Solvent control of molecular structure and excited-state proton-transfer processes of 1-methyl-2-(2′-hydroxyphenyl)- benzimidazole

Abstract

The influence of the solvent on the structure and photoinduced proton-transfer processes of 1-methyl-2- (2′-hydroxyphenyl)benzimidazole (MeHBI) was studied by means of UV–VIS absorption and fluorescence spectroscopy. The steric hindrance of the methyl group determines the non-planar structure of the MeHBI anion and cation in their ground state, but they undergo a rotation towards planarity in their excited state. In hydroxylic solvents, the excited cation loses the hydroxylic proton to the solvent, affording the keto tautomer. The neutral form of MeHBI exhibits conformational equilibrium dependent on the solvent. The cis-enol conformer, with an intramolecular hydrogen bond and a planar structure, is the dominant species in non-hydroxylic solvents and undergoes an excited-state intramolecular proton-transfer (ESIPT) reaction, producing the keto tautomer.
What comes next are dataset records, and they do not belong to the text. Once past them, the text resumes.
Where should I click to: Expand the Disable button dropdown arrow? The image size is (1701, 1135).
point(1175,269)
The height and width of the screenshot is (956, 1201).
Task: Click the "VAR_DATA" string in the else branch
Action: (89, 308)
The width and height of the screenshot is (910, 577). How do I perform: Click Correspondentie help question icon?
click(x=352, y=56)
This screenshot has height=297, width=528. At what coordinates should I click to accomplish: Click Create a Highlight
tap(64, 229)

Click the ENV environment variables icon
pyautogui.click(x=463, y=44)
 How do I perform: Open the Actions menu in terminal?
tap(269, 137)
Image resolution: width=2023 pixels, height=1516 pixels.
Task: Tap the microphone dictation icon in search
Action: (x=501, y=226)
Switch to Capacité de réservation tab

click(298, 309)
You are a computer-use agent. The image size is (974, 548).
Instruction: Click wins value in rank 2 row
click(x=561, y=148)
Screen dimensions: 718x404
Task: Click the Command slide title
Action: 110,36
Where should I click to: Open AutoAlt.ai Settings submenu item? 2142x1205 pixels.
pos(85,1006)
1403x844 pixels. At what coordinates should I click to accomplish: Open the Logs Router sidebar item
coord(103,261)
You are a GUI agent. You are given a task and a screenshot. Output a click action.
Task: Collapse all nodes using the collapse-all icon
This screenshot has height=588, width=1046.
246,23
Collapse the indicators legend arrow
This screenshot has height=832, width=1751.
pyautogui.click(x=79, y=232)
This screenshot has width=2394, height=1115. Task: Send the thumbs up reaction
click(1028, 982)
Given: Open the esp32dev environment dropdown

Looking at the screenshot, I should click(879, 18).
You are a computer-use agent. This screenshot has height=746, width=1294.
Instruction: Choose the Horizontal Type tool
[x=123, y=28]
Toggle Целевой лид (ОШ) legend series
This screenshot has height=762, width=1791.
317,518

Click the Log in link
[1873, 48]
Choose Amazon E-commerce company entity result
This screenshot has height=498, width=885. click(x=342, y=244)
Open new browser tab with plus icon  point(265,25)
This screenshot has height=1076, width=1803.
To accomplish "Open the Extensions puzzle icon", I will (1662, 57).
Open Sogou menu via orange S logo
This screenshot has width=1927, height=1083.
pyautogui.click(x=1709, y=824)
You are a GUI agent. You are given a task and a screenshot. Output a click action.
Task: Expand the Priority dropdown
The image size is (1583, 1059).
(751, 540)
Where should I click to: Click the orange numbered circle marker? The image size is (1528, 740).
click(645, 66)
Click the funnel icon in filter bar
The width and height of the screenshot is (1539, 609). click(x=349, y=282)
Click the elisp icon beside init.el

The non-planar enol conformer is the only species detected in the ground state in water; in the excited state it loses the hydroxyl proton, leaving the excited anion. Comparable proportions of both enol conformers exist in alcoholic solvents, their relative proportions having been determined. In these solvents the cis-enol form undergoes ESIPT, whereas the non-planar enol rapidly undergoes rotation towards planarity in the excited state, emitting fluorescence from this state. The solvent hydrogen-bond donor acidity determines the ratio of non-planar enol to cis-enol conformers.